Baltic Blue Growth featured on blog post PA Nutri
The Baltic Blue Growth project has been featured in a blog post written by PA Nutri (Sanni Turunen, Policy Area Nutri Coordinator). The post elaborates on how the project has implemented several pilot mussel farms in the Baltic Sea and explored under which biological and financial conditions mussel farming is possible. The full post is included below.
EUSBSR Flagship project ‘Baltic Blue Growth’ has implemented several pilot mussel farms in the Baltic Sea and explored under which biological and financial conditions mussel farming is possible.
As a result, three operational farms have been established and over 100 tons of blue mussels harvested in the Baltic Proper in 2018. The mussels have been sent for e.g. to a biogas plant and as fertilizer to local farmers.
It was demonstrated that blue mussels can be processed into high quality protein meal
The project has explored various legal, regulatory and environmental challenges for mussel farming in the Baltic Sea, including harsh weather conditions, low salinity levels and predators. Potential uses for the harvested mussels and their role in closing the nutrient loop have been investigated. It was demonstrated that blue mussels can be processed into high quality protein meal; a good substitute to soybean or fishmeal that are traditionally used for feed. The harvested mussels were also shown to contain high quality marine fatty acids, including omega-3, without contamination from common pollutants such as dioxine or heavy metals.
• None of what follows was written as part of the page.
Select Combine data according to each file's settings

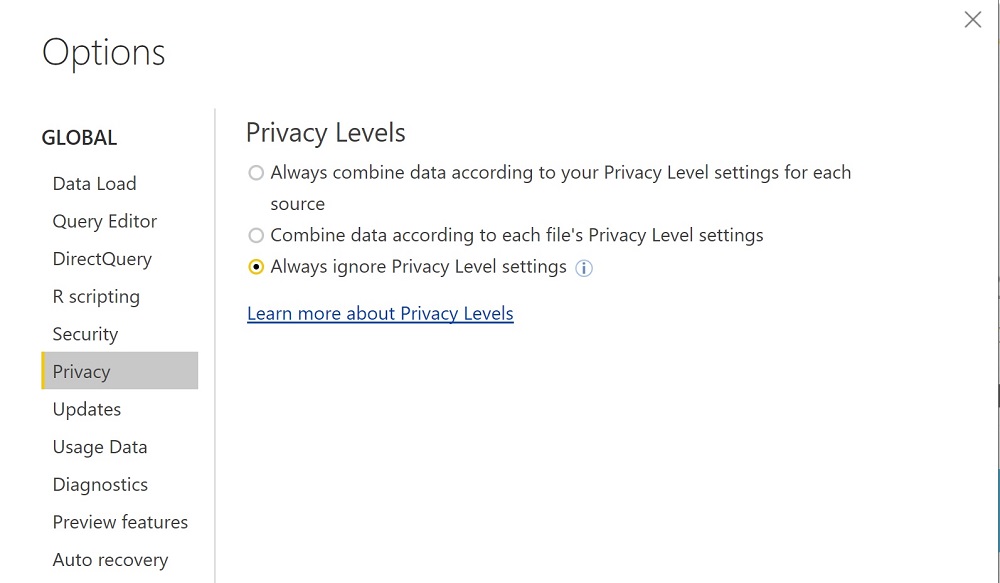coord(256,235)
Read more about the feed market potential in here.
Mussel farming can be seen as a sustainable way of removing excess nutrients
The project showed that large-scale mussel farming in the Baltic proper is possible, despite the lower salinity levels, which tend to make mussels grow slower. Locations with well-oxygenated sediments are most ideal for the farms. In those sites where environmental conditions support high production of mussels, the mussel farming can be seen as a sustainable way of removing excess nutrients. The overall environmental impact of mussel farms may differ between sites and change over time during the production cycle.
To raise awareness on the benefits and opportunities of Baltic mussel production and use, a conference was organized on 24 April in Malmö, Sweden. It brought together experts from across the Baltic Sea region representing academia, private companies, public authorities and NGOs. You can find the conference materials here.
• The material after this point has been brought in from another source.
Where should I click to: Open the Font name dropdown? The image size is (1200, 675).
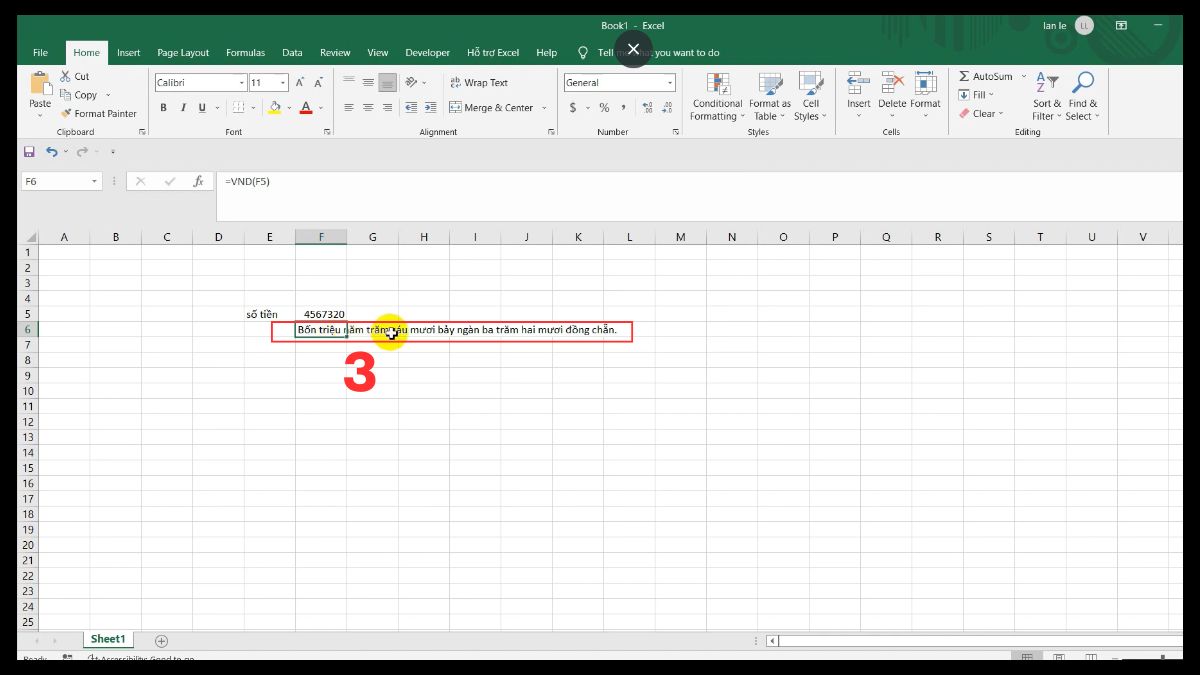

Photo by Lena Tasse, Region Östergötland
‘Baltic Blue Growth’ is financed by Interreg Baltic Sea Region programme and is led by Region Östergötland, Sweden, and implemented with partners from Denmark, Estonia, Germany, Latvia, Poland and Sweden. It is a flagship of EUSBSR PA Nutri, which aims at investigating cost-efficient nutrient reduction mechanisms to combat eutrophication of the Baltic Sea.